When children play, they learn. They solve problems, think strategically, learn how to relate to others, and manage life’s ups and downs. Through play, children make sense of the world around them, and through new experiences, they connect something they don’t understand to something they already know.
When my son, The Boy, was younger he used to have daily opportunities to play dress-up at school, transforming himself into a doctor, a fireman, a chef, or a farmer tending to the imaginary creatures in his care. He learned to enjoy play with classmates and friends. Together they learned how to count customer change while pretending to be cashiers, they recognized letters and colors while stocking the book corner shelves as make-believe librarians, and they discovered the laws of physics when a friend knocked over their block towers pretending to be an earthquake.
Playing helped him learn and develop social and cognitive skills, expand his vocabulary, and to explore his surroundings. Through games on the playground, he learned how to follow rules and the importance of taking turns. He enjoyed playing and didn’t realize he was learning!
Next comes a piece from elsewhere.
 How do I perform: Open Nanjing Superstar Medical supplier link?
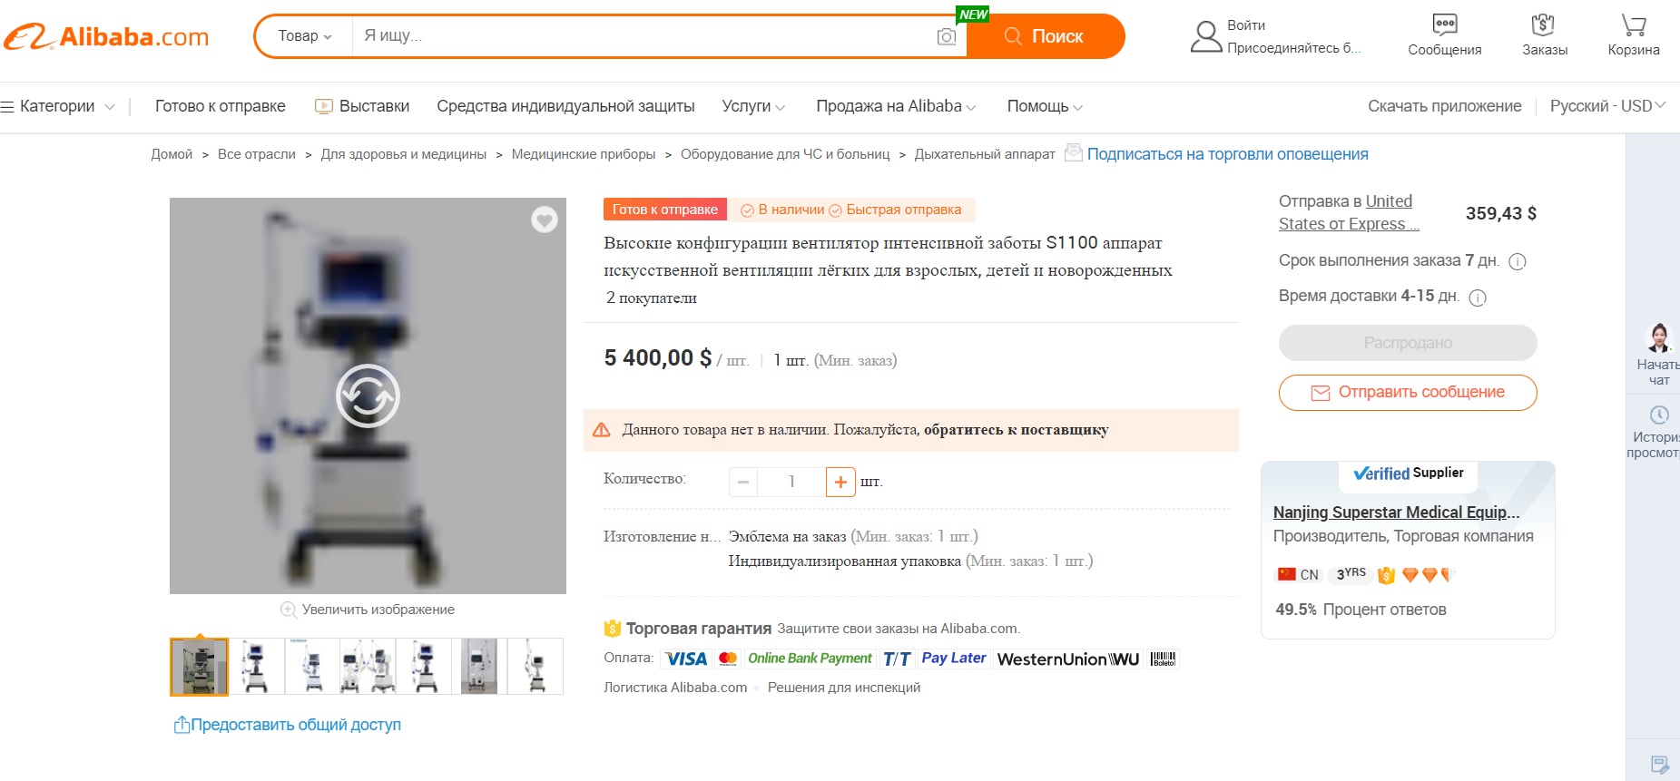coord(1395,513)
We were both recently reminded of the importance of play.
Now that my son is a teenager, play looks different. He no longer builds forts. Now he wants to work out at the gym, walk around the mall or the community pool with friends. Free time on his own or with friends reduces his stress.
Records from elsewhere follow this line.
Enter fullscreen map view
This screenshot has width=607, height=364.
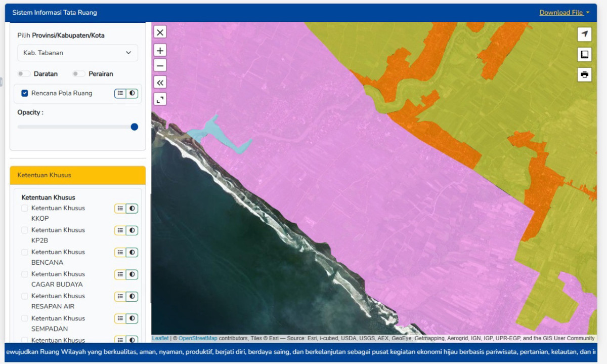point(160,99)
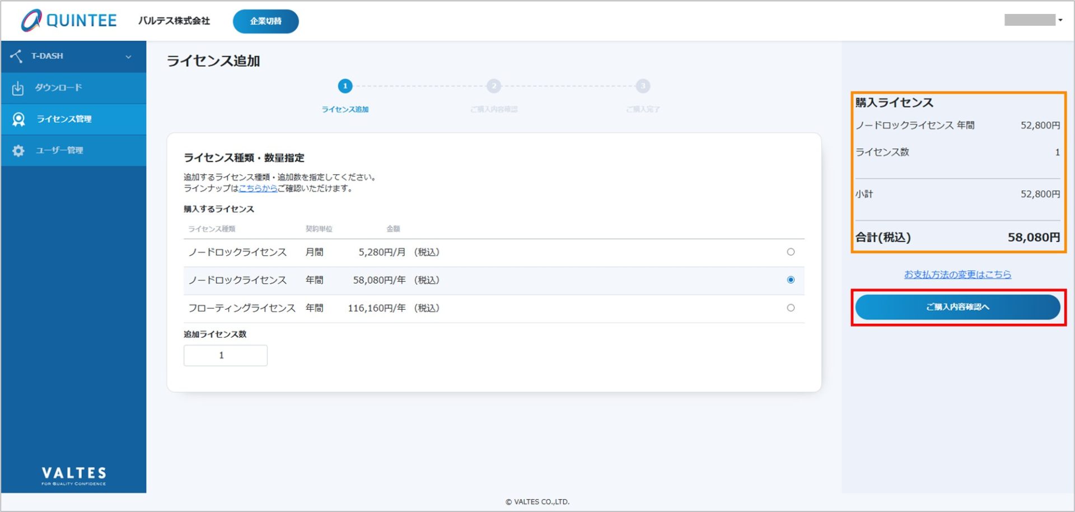Click the user management gear icon
Viewport: 1075px width, 512px height.
coord(18,151)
In the last months, The Boy has had a very busy schedule with back-to-back after-school practices and traveling for sports. He went from one activity to the next without downtime. Unfortunately, his grades began to suffer, as he chose not to complete assignments because of his schedule. We sat down together to evaluate his extracurricular activities and school work.
At first, I eliminated all after-school activities until his grades improved. Despite giving him time to complete his assignments, The Boy continued to struggle with turning in homework, preparing for tests, and not completing his household chores. During dinner one night we talked honestly about his grades, his unpleasant attitude, and what we could do together to boost his school performance. He told me he was bored with just going between school and home every day. He wanted to go back to the gym and spend time with his friends outside of school. He told me he needed downtime and a little freedom from completing assignments.
Together we worked on a schedule to help him get back on track with his schoolwork and chores at home. We also made sure that there was time to “chill” without expectations. His new routine gives him time to complete tasks during the evening and time to play video games, go to the gym, hang out at the bus stop, or just a nap after school. His grades are improving, he is less stressed about his schoolwork, and our conversations are about events he is looking forward to rather than his past-due assignments.
I learned to a lesson: Leave time for fun and play at every age!